**Work to complete:** An exact transcription of all the entries below is required.

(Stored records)
───

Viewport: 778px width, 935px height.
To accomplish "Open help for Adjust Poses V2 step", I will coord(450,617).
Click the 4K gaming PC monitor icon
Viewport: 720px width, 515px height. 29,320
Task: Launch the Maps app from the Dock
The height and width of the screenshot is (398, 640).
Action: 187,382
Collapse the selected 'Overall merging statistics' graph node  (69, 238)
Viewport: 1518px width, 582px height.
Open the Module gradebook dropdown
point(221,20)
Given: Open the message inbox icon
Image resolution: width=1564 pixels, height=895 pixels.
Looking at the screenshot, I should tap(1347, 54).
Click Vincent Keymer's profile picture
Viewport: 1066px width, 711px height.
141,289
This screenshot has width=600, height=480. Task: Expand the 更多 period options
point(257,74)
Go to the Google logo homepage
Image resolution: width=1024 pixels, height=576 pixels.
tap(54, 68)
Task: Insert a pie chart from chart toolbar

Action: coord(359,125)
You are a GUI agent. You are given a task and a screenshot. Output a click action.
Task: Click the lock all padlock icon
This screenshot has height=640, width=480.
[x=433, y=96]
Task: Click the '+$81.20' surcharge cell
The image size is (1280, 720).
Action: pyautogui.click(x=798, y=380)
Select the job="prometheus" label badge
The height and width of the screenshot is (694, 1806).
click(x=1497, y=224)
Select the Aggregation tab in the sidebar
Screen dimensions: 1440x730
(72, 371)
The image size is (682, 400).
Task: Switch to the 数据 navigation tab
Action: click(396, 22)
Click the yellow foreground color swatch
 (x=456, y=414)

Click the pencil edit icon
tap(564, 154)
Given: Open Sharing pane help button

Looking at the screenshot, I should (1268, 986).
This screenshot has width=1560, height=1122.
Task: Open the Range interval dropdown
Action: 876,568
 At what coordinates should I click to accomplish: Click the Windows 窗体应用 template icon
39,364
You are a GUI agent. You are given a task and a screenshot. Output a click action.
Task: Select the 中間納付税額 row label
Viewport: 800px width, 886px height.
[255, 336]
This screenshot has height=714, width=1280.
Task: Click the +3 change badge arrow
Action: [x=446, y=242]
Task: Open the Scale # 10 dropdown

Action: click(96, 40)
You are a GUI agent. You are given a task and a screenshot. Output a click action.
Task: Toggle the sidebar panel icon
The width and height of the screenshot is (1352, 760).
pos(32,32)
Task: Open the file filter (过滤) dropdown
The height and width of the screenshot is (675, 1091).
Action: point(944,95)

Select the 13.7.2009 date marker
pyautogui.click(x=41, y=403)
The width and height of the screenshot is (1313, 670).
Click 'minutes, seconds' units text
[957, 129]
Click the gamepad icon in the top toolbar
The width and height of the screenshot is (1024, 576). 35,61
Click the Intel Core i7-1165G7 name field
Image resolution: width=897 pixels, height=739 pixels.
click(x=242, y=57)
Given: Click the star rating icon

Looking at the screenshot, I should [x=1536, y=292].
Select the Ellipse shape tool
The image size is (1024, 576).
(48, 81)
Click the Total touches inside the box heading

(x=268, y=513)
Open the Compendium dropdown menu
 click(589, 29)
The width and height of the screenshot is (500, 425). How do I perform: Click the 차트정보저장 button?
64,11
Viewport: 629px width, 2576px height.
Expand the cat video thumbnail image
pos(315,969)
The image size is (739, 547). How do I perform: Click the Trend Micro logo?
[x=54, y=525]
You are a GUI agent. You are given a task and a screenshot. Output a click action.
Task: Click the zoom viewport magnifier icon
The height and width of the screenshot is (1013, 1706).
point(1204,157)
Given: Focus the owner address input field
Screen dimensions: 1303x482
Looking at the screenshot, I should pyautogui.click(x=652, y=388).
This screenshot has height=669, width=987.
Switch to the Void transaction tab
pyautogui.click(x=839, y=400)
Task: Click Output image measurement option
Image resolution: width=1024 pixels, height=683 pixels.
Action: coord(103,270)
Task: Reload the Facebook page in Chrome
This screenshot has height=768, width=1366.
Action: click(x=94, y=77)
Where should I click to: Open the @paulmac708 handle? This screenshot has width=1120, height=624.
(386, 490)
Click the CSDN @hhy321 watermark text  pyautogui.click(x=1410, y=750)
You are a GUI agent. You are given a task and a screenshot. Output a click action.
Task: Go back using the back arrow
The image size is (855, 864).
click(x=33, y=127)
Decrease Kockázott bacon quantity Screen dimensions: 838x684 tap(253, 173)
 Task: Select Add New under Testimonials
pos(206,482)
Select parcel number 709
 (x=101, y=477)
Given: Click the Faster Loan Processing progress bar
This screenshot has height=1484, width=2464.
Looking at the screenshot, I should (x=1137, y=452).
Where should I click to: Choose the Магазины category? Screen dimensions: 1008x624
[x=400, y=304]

───

**Reply:**
Viewport: 778px width, 935px height.
To accomplish "Open help for Adjust Poses V2 step", I will coord(450,617).
Click the 4K gaming PC monitor icon
Viewport: 720px width, 515px height. 29,320
Task: Launch the Maps app from the Dock
The height and width of the screenshot is (398, 640).
Action: 187,382
Collapse the selected 'Overall merging statistics' graph node  (69, 238)
Viewport: 1518px width, 582px height.
Open the Module gradebook dropdown
point(221,20)
Given: Open the message inbox icon
Image resolution: width=1564 pixels, height=895 pixels.
Looking at the screenshot, I should tap(1347, 54).
Click Vincent Keymer's profile picture
Viewport: 1066px width, 711px height.
141,289
This screenshot has width=600, height=480. Task: Expand the 更多 period options
point(257,74)
Go to the Google logo homepage
Image resolution: width=1024 pixels, height=576 pixels.
tap(54, 68)
Task: Insert a pie chart from chart toolbar

Action: coord(359,125)
You are a GUI agent. You are given a task and a screenshot. Output a click action.
Task: Click the lock all padlock icon
This screenshot has height=640, width=480.
[x=433, y=96]
Task: Click the '+$81.20' surcharge cell
The image size is (1280, 720).
Action: pyautogui.click(x=798, y=380)
Select the job="prometheus" label badge
The height and width of the screenshot is (694, 1806).
click(x=1497, y=224)
Select the Aggregation tab in the sidebar
Screen dimensions: 1440x730
(72, 371)
The image size is (682, 400).
Task: Switch to the 数据 navigation tab
Action: click(396, 22)
Click the yellow foreground color swatch
 (x=456, y=414)

Click the pencil edit icon
tap(564, 154)
Given: Open Sharing pane help button

Looking at the screenshot, I should (1268, 986).
This screenshot has width=1560, height=1122.
Task: Open the Range interval dropdown
Action: 876,568
 At what coordinates should I click to accomplish: Click the Windows 窗体应用 template icon
39,364
You are a GUI agent. You are given a task and a screenshot. Output a click action.
Task: Select the 中間納付税額 row label
Viewport: 800px width, 886px height.
[255, 336]
This screenshot has height=714, width=1280.
Task: Click the +3 change badge arrow
Action: [x=446, y=242]
Task: Open the Scale # 10 dropdown

Action: click(96, 40)
You are a GUI agent. You are given a task and a screenshot. Output a click action.
Task: Toggle the sidebar panel icon
The width and height of the screenshot is (1352, 760).
pos(32,32)
Task: Open the file filter (过滤) dropdown
The height and width of the screenshot is (675, 1091).
Action: point(944,95)

Select the 13.7.2009 date marker
pyautogui.click(x=41, y=403)
The width and height of the screenshot is (1313, 670).
Click 'minutes, seconds' units text
[957, 129]
Click the gamepad icon in the top toolbar
The width and height of the screenshot is (1024, 576). 35,61
Click the Intel Core i7-1165G7 name field
Image resolution: width=897 pixels, height=739 pixels.
click(x=242, y=57)
Given: Click the star rating icon

Looking at the screenshot, I should [x=1536, y=292].
Select the Ellipse shape tool
The image size is (1024, 576).
(48, 81)
Click the Total touches inside the box heading

(x=268, y=513)
Open the Compendium dropdown menu
 click(589, 29)
The width and height of the screenshot is (500, 425). How do I perform: Click the 차트정보저장 button?
64,11
Viewport: 629px width, 2576px height.
Expand the cat video thumbnail image
pos(315,969)
The image size is (739, 547). How do I perform: Click the Trend Micro logo?
[x=54, y=525]
You are a GUI agent. You are given a task and a screenshot. Output a click action.
Task: Click the zoom viewport magnifier icon
The height and width of the screenshot is (1013, 1706).
point(1204,157)
Given: Focus the owner address input field
Screen dimensions: 1303x482
Looking at the screenshot, I should pyautogui.click(x=652, y=388).
This screenshot has height=669, width=987.
Switch to the Void transaction tab
pyautogui.click(x=839, y=400)
Task: Click Output image measurement option
Image resolution: width=1024 pixels, height=683 pixels.
Action: coord(103,270)
Task: Reload the Facebook page in Chrome
This screenshot has height=768, width=1366.
Action: click(x=94, y=77)
Where should I click to: Open the @paulmac708 handle? This screenshot has width=1120, height=624.
(386, 490)
Click the CSDN @hhy321 watermark text  pyautogui.click(x=1410, y=750)
You are a GUI agent. You are given a task and a screenshot. Output a click action.
Task: Go back using the back arrow
The image size is (855, 864).
click(x=33, y=127)
Decrease Kockázott bacon quantity Screen dimensions: 838x684 tap(253, 173)
 Task: Select Add New under Testimonials
pos(206,482)
Select parcel number 709
 (x=101, y=477)
Given: Click the Faster Loan Processing progress bar
This screenshot has height=1484, width=2464.
Looking at the screenshot, I should (x=1137, y=452).
Where should I click to: Choose the Магазины category? Screen dimensions: 1008x624
[x=400, y=304]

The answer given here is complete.